• [Task to complete] I would like every record printed again, exactly as shown.

(Collected data entries)
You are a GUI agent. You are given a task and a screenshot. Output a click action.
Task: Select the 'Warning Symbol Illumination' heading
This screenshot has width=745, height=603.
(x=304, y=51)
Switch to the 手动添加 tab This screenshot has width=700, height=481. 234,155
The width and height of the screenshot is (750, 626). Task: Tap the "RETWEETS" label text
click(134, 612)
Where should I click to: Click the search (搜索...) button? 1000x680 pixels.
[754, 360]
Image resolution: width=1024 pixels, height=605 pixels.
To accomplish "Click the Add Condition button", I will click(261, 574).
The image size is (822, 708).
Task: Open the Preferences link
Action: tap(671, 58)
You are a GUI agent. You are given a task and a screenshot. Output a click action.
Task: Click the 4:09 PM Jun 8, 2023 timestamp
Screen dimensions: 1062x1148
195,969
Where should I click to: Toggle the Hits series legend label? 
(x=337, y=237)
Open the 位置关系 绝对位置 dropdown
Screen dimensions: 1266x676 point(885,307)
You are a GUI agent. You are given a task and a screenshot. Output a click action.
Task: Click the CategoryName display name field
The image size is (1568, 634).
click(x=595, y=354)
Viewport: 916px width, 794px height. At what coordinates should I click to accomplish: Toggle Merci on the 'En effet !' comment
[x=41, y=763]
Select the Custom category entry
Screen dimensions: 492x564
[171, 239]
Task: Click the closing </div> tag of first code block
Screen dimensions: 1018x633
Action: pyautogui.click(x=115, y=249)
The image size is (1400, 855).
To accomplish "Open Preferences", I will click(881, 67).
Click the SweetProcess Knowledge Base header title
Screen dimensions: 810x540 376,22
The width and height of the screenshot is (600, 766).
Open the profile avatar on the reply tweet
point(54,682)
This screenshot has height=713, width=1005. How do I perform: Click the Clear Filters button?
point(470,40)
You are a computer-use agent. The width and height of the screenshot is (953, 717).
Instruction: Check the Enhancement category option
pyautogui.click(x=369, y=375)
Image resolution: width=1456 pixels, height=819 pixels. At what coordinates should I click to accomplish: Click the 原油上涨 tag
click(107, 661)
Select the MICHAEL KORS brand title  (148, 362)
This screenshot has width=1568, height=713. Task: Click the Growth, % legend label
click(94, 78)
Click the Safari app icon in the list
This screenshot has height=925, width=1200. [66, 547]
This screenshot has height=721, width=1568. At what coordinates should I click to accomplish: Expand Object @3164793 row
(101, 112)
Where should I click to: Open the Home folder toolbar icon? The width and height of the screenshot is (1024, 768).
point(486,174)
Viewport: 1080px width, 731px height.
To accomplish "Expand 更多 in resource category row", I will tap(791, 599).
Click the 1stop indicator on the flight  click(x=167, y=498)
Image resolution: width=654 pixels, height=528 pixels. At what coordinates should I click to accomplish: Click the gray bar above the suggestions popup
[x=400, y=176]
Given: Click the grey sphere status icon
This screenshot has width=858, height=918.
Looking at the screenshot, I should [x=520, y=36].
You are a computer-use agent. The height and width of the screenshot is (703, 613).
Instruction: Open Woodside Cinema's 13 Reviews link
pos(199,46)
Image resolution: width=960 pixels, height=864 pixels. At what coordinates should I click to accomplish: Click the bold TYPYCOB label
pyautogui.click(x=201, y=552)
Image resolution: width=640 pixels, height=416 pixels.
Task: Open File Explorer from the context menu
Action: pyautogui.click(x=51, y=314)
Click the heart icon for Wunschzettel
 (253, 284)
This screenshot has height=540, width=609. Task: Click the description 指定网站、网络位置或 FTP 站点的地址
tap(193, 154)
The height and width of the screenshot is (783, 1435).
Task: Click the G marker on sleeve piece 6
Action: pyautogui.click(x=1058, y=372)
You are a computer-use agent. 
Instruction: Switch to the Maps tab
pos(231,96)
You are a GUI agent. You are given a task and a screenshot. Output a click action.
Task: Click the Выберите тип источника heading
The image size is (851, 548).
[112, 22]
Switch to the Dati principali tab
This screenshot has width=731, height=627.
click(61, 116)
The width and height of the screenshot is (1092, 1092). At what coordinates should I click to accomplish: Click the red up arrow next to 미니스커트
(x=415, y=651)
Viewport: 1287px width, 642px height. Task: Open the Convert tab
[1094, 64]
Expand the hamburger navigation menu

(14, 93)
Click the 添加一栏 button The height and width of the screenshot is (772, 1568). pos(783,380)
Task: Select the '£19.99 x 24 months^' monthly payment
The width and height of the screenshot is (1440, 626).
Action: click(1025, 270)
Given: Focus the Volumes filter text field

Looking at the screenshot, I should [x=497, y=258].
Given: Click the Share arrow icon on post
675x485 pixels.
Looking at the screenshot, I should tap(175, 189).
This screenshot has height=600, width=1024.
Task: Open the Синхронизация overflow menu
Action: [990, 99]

• [Response for this exercise]
You are a GUI agent. You are given a task and a screenshot. Output a click action.
Task: Select the 'Warning Symbol Illumination' heading
This screenshot has width=745, height=603.
(x=304, y=51)
Switch to the 手动添加 tab This screenshot has width=700, height=481. 234,155
The width and height of the screenshot is (750, 626). Task: Tap the "RETWEETS" label text
click(134, 612)
Where should I click to: Click the search (搜索...) button? 1000x680 pixels.
[754, 360]
Image resolution: width=1024 pixels, height=605 pixels.
To accomplish "Click the Add Condition button", I will click(261, 574).
The image size is (822, 708).
Task: Open the Preferences link
Action: tap(671, 58)
You are a GUI agent. You are given a task and a screenshot. Output a click action.
Task: Click the 4:09 PM Jun 8, 2023 timestamp
Screen dimensions: 1062x1148
195,969
Where should I click to: Toggle the Hits series legend label? 
(x=337, y=237)
Open the 位置关系 绝对位置 dropdown
Screen dimensions: 1266x676 point(885,307)
You are a GUI agent. You are given a task and a screenshot. Output a click action.
Task: Click the CategoryName display name field
The image size is (1568, 634).
click(x=595, y=354)
Viewport: 916px width, 794px height. At what coordinates should I click to accomplish: Toggle Merci on the 'En effet !' comment
[x=41, y=763]
Select the Custom category entry
Screen dimensions: 492x564
[171, 239]
Task: Click the closing </div> tag of first code block
Screen dimensions: 1018x633
Action: pyautogui.click(x=115, y=249)
The image size is (1400, 855).
To accomplish "Open Preferences", I will click(881, 67).
Click the SweetProcess Knowledge Base header title
Screen dimensions: 810x540 376,22
The width and height of the screenshot is (600, 766).
Open the profile avatar on the reply tweet
point(54,682)
This screenshot has height=713, width=1005. How do I perform: Click the Clear Filters button?
point(470,40)
You are a computer-use agent. The width and height of the screenshot is (953, 717).
Instruction: Check the Enhancement category option
pyautogui.click(x=369, y=375)
Image resolution: width=1456 pixels, height=819 pixels. At what coordinates should I click to accomplish: Click the 原油上涨 tag
click(107, 661)
Select the MICHAEL KORS brand title  (148, 362)
This screenshot has width=1568, height=713. Task: Click the Growth, % legend label
click(94, 78)
Click the Safari app icon in the list
This screenshot has height=925, width=1200. [66, 547]
This screenshot has height=721, width=1568. At what coordinates should I click to accomplish: Expand Object @3164793 row
(101, 112)
Where should I click to: Open the Home folder toolbar icon? The width and height of the screenshot is (1024, 768).
point(486,174)
Viewport: 1080px width, 731px height.
To accomplish "Expand 更多 in resource category row", I will tap(791, 599).
Click the 1stop indicator on the flight  click(x=167, y=498)
Image resolution: width=654 pixels, height=528 pixels. At what coordinates should I click to accomplish: Click the gray bar above the suggestions popup
[x=400, y=176]
Given: Click the grey sphere status icon
This screenshot has width=858, height=918.
Looking at the screenshot, I should [x=520, y=36].
You are a computer-use agent. The height and width of the screenshot is (703, 613).
Instruction: Open Woodside Cinema's 13 Reviews link
pos(199,46)
Image resolution: width=960 pixels, height=864 pixels. At what coordinates should I click to accomplish: Click the bold TYPYCOB label
pyautogui.click(x=201, y=552)
Image resolution: width=640 pixels, height=416 pixels.
Task: Open File Explorer from the context menu
Action: pyautogui.click(x=51, y=314)
Click the heart icon for Wunschzettel
 (253, 284)
This screenshot has height=540, width=609. Task: Click the description 指定网站、网络位置或 FTP 站点的地址
tap(193, 154)
The height and width of the screenshot is (783, 1435).
Task: Click the G marker on sleeve piece 6
Action: pyautogui.click(x=1058, y=372)
You are a computer-use agent. 
Instruction: Switch to the Maps tab
pos(231,96)
You are a GUI agent. You are given a task and a screenshot. Output a click action.
Task: Click the Выберите тип источника heading
The image size is (851, 548).
[112, 22]
Switch to the Dati principali tab
This screenshot has width=731, height=627.
click(61, 116)
The width and height of the screenshot is (1092, 1092). At what coordinates should I click to accomplish: Click the red up arrow next to 미니스커트
(x=415, y=651)
Viewport: 1287px width, 642px height. Task: Open the Convert tab
[1094, 64]
Expand the hamburger navigation menu

(14, 93)
Click the 添加一栏 button The height and width of the screenshot is (772, 1568). pos(783,380)
Task: Select the '£19.99 x 24 months^' monthly payment
The width and height of the screenshot is (1440, 626).
Action: click(1025, 270)
Given: Focus the Volumes filter text field

Looking at the screenshot, I should [x=497, y=258].
Given: Click the Share arrow icon on post
675x485 pixels.
Looking at the screenshot, I should tap(175, 189).
This screenshot has height=600, width=1024.
Task: Open the Синхронизация overflow menu
Action: [990, 99]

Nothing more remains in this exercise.